Assignment
Go through the entries below and write each one out exactly.

[Stored data entries]
════════════════════

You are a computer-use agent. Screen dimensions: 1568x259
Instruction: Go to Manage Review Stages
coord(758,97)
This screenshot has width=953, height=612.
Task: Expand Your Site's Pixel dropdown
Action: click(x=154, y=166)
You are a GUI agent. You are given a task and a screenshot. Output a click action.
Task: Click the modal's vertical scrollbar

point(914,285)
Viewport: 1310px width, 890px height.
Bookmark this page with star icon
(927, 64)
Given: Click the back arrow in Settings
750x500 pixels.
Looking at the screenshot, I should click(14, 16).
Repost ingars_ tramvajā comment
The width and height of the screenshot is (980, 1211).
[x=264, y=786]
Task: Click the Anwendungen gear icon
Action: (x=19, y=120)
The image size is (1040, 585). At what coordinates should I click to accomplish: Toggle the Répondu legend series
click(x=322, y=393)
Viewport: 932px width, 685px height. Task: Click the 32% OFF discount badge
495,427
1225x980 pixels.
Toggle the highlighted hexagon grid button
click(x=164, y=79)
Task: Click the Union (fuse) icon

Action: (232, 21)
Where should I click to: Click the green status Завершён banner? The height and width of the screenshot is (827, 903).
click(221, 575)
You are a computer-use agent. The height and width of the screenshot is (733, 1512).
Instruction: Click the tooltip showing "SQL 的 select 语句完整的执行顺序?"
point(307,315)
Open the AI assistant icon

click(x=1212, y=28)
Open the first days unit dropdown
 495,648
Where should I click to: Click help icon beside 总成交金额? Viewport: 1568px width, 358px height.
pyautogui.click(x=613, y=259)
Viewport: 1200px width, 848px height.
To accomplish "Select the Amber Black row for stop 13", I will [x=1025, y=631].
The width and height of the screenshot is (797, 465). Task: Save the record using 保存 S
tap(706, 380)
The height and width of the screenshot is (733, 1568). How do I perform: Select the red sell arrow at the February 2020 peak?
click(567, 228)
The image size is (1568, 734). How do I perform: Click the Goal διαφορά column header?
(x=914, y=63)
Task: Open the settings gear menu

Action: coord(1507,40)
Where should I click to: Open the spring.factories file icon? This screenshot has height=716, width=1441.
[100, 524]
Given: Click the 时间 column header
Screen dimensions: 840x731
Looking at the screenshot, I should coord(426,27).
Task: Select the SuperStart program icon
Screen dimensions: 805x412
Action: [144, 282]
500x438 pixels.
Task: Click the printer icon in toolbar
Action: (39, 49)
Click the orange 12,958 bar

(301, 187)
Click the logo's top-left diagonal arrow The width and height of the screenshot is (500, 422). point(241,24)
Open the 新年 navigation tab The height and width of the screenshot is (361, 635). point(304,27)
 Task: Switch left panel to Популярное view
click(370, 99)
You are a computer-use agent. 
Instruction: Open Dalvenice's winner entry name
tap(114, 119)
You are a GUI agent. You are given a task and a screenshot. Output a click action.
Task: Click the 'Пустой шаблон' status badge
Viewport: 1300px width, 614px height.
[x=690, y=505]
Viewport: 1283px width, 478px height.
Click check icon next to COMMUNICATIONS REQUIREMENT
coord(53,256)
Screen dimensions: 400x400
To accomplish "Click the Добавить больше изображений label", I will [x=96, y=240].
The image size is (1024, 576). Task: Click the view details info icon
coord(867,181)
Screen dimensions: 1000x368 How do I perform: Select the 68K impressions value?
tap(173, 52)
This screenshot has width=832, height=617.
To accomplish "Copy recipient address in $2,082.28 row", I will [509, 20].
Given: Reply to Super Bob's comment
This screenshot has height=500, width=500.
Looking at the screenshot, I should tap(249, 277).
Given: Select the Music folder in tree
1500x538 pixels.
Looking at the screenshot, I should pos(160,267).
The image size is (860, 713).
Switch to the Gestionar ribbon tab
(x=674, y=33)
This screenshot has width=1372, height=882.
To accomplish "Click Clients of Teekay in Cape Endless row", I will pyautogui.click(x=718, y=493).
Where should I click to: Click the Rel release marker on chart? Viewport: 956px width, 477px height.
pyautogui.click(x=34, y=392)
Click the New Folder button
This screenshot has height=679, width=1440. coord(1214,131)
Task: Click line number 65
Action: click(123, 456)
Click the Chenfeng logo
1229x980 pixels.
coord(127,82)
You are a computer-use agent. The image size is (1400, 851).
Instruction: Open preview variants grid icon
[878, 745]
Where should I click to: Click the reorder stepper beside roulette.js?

════════════════════

Solution to this exercise
You are a computer-use agent. Screen dimensions: 1568x259
Instruction: Go to Manage Review Stages
coord(758,97)
This screenshot has width=953, height=612.
Task: Expand Your Site's Pixel dropdown
Action: click(x=154, y=166)
You are a GUI agent. You are given a task and a screenshot. Output a click action.
Task: Click the modal's vertical scrollbar

point(914,285)
Viewport: 1310px width, 890px height.
Bookmark this page with star icon
(927, 64)
Given: Click the back arrow in Settings
750x500 pixels.
Looking at the screenshot, I should click(14, 16).
Repost ingars_ tramvajā comment
The width and height of the screenshot is (980, 1211).
[x=264, y=786]
Task: Click the Anwendungen gear icon
Action: (x=19, y=120)
The image size is (1040, 585). At what coordinates should I click to accomplish: Toggle the Répondu legend series
click(x=322, y=393)
Viewport: 932px width, 685px height. Task: Click the 32% OFF discount badge
495,427
1225x980 pixels.
Toggle the highlighted hexagon grid button
click(x=164, y=79)
Task: Click the Union (fuse) icon

Action: (232, 21)
Where should I click to: Click the green status Завершён banner? The height and width of the screenshot is (827, 903).
click(221, 575)
You are a computer-use agent. The height and width of the screenshot is (733, 1512).
Instruction: Click the tooltip showing "SQL 的 select 语句完整的执行顺序?"
point(307,315)
Open the AI assistant icon

click(x=1212, y=28)
Open the first days unit dropdown
 495,648
Where should I click to: Click help icon beside 总成交金额? Viewport: 1568px width, 358px height.
pyautogui.click(x=613, y=259)
Viewport: 1200px width, 848px height.
To accomplish "Select the Amber Black row for stop 13", I will [x=1025, y=631].
The width and height of the screenshot is (797, 465). Task: Save the record using 保存 S
tap(706, 380)
The height and width of the screenshot is (733, 1568). How do I perform: Select the red sell arrow at the February 2020 peak?
click(567, 228)
The image size is (1568, 734). How do I perform: Click the Goal διαφορά column header?
(x=914, y=63)
Task: Open the settings gear menu

Action: coord(1507,40)
Where should I click to: Open the spring.factories file icon? This screenshot has height=716, width=1441.
[100, 524]
Given: Click the 时间 column header
Screen dimensions: 840x731
Looking at the screenshot, I should coord(426,27).
Task: Select the SuperStart program icon
Screen dimensions: 805x412
Action: [144, 282]
500x438 pixels.
Task: Click the printer icon in toolbar
Action: (39, 49)
Click the orange 12,958 bar

(301, 187)
Click the logo's top-left diagonal arrow The width and height of the screenshot is (500, 422). point(241,24)
Open the 新年 navigation tab The height and width of the screenshot is (361, 635). point(304,27)
 Task: Switch left panel to Популярное view
click(370, 99)
You are a computer-use agent. 
Instruction: Open Dalvenice's winner entry name
tap(114, 119)
You are a GUI agent. You are given a task and a screenshot. Output a click action.
Task: Click the 'Пустой шаблон' status badge
Viewport: 1300px width, 614px height.
[x=690, y=505]
Viewport: 1283px width, 478px height.
Click check icon next to COMMUNICATIONS REQUIREMENT
coord(53,256)
Screen dimensions: 400x400
To accomplish "Click the Добавить больше изображений label", I will [x=96, y=240].
The image size is (1024, 576). Task: Click the view details info icon
coord(867,181)
Screen dimensions: 1000x368 How do I perform: Select the 68K impressions value?
tap(173, 52)
This screenshot has width=832, height=617.
To accomplish "Copy recipient address in $2,082.28 row", I will [509, 20].
Given: Reply to Super Bob's comment
This screenshot has height=500, width=500.
Looking at the screenshot, I should tap(249, 277).
Given: Select the Music folder in tree
1500x538 pixels.
Looking at the screenshot, I should pos(160,267).
The image size is (860, 713).
Switch to the Gestionar ribbon tab
(x=674, y=33)
This screenshot has width=1372, height=882.
To accomplish "Click Clients of Teekay in Cape Endless row", I will pyautogui.click(x=718, y=493).
Where should I click to: Click the Rel release marker on chart? Viewport: 956px width, 477px height.
pyautogui.click(x=34, y=392)
Click the New Folder button
This screenshot has height=679, width=1440. coord(1214,131)
Task: Click line number 65
Action: click(123, 456)
Click the Chenfeng logo
1229x980 pixels.
coord(127,82)
You are a computer-use agent. The image size is (1400, 851).
Instruction: Open preview variants grid icon
[878, 745]
Where should I click to: Click the reorder stepper beside roulette.js?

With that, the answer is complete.